Legacy Entry Points#

SQLContext was the primary entry point for Spark SQL in Spark 1.x. As of Spark 2.0, it has been replaced by SparkSession. These classes are retained for backward compatibility only.

Deprecated since version 3.0.0: Use SparkSession.builder.getOrCreate() instead.

Note

Under Spark Connect, SQLContext.registerJavaFunction() and the whole HiveContext are not supported and raise PySparkNotImplementedError, since they rely on a JVM SparkContext that does not exist in Connect mode.

SQLContext#

SQLContext(sparkContext[, sparkSession, ...])

The entry point for working with structured data (rows and columns) in Spark, in Spark 1.x.

SQLContext.getOrCreate([sc])

Get the existing SQLContext or create a new one with given SparkContext.

SQLContext.newSession()

Returns a new SQLContext as new session, that has separate SQLConf, registered temporary views and UDFs, but shared SparkContext and table cache.

SQLContext.setConf(key, value)

Sets the given Spark SQL configuration property.

SQLContext.getConf(key[, defaultValue])

Returns the value of Spark SQL configuration property for the given key.

SQLContext.udf

Returns a UDFRegistration for UDF registration.

SQLContext.udtf

Returns a UDTFRegistration for UDTF registration.

SQLContext.range(start[, end, step, ...])

Create a DataFrame with single pyspark.sql.types.LongType column named id, containing elements in a range from start to end (exclusive) with step value step.

SQLContext.registerFunction(name, f[, ...])

An alias for spark.udf.register().

SQLContext.registerJavaFunction(name, ...[, ...])

An alias for spark.udf.registerJavaFunction().

SQLContext.createDataFrame(data[, schema, ...])

Creates a DataFrame from an RDD, a list, a pandas.DataFrame, or a pyarrow.Table.

SQLContext.registerDataFrameAsTable(df, ...)

Registers the given DataFrame as a temporary table in the catalog.

SQLContext.dropTempTable(tableName)

Remove the temporary table from catalog.

SQLContext.createExternalTable(tableName[, ...])

Creates an external table based on the dataset in a data source.

SQLContext.sql(sqlQuery)

Returns a DataFrame representing the result of the given query.

SQLContext.table(tableName)

Returns the specified table or view as a DataFrame.

SQLContext.tables([dbName])

Returns a DataFrame containing names of tables in the given database.

SQLContext.tableNames([dbName])

Returns a list of names of tables in the database dbName.

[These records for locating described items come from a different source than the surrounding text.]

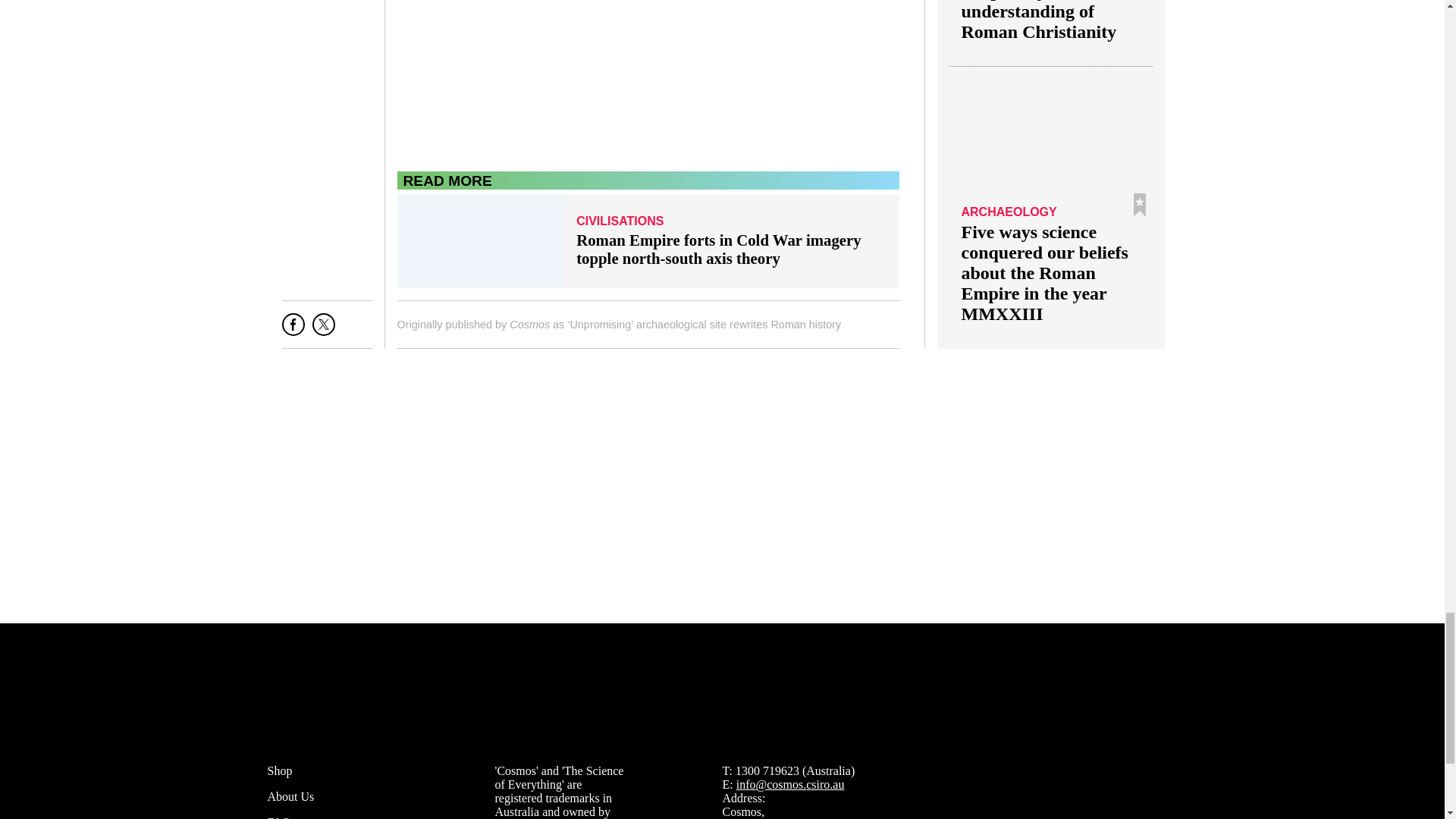
'unpromising' archaeological site rewrites roman history 5 (647, 77)
Tweet (323, 330)
Share on Facebook (293, 330)
Given the description of an element on the screen output the (x, y) to click on. 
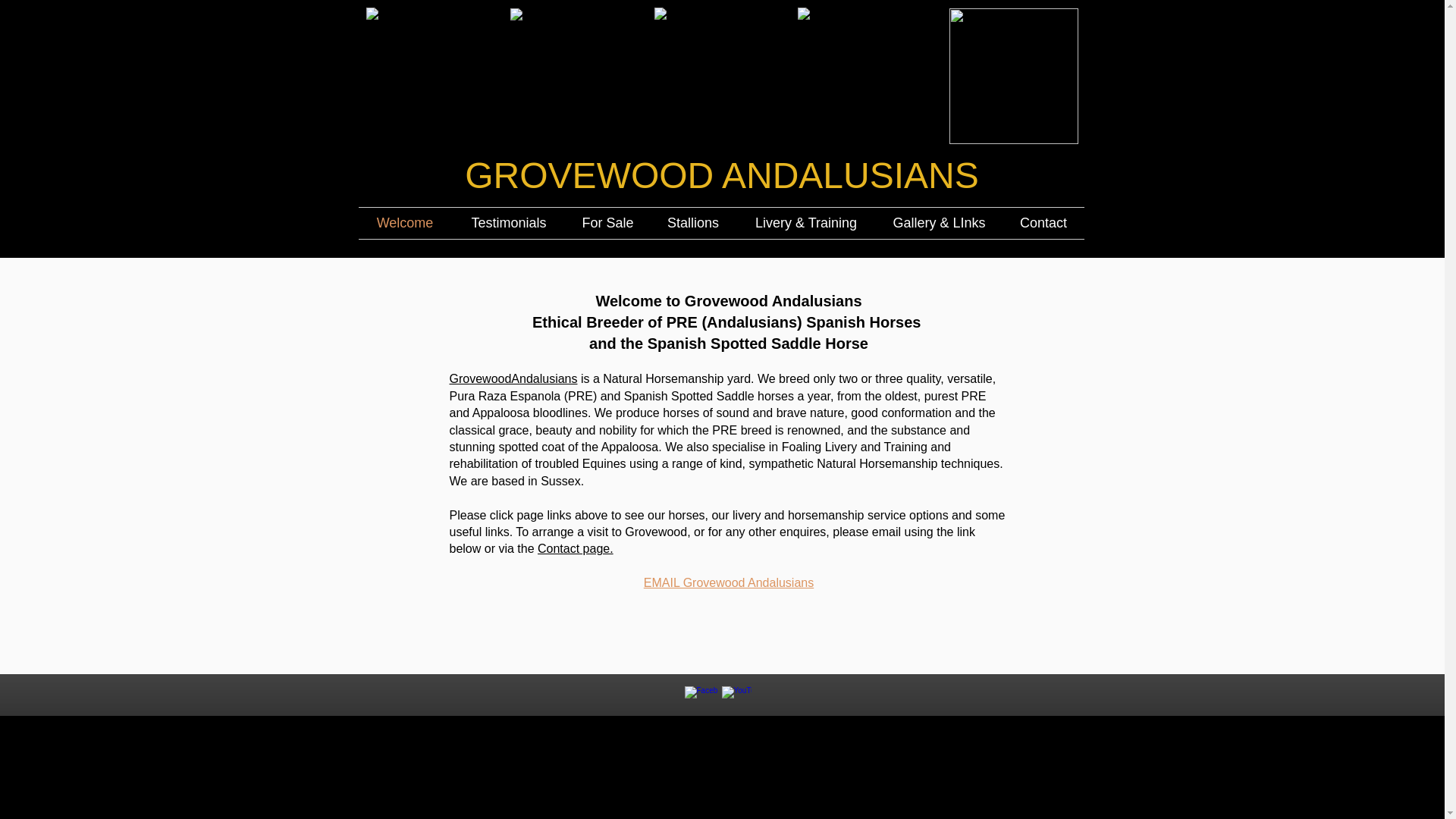
GrovewoodAndalusians (512, 378)
EMAIL Grovewood Andalusians (728, 582)
For Sale (607, 223)
Contact page. (574, 548)
Welcome (404, 223)
Testimonials (508, 223)
Contact (1043, 223)
Stallions (692, 223)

SQLContext.cacheTable(tableName)

Caches the specified table in-memory.

SQLContext.uncacheTable(tableName)

Removes the specified table from the in-memory cache.

SQLContext.clearCache()

Removes all cached tables from the in-memory cache.

SQLContext.read

Returns a DataFrameReader that can be used to read data in as a DataFrame.

SQLContext.readStream

Returns a DataStreamReader that can be used to read data streams as a streaming DataFrame.

SQLContext.streams

Returns a StreamingQueryManager that allows managing all the StreamingQuery StreamingQueries active on this context.

HiveContext#

HiveContext(sparkContext[, sparkSession, ...])

A variant of Spark SQL that integrates with data stored in Hive.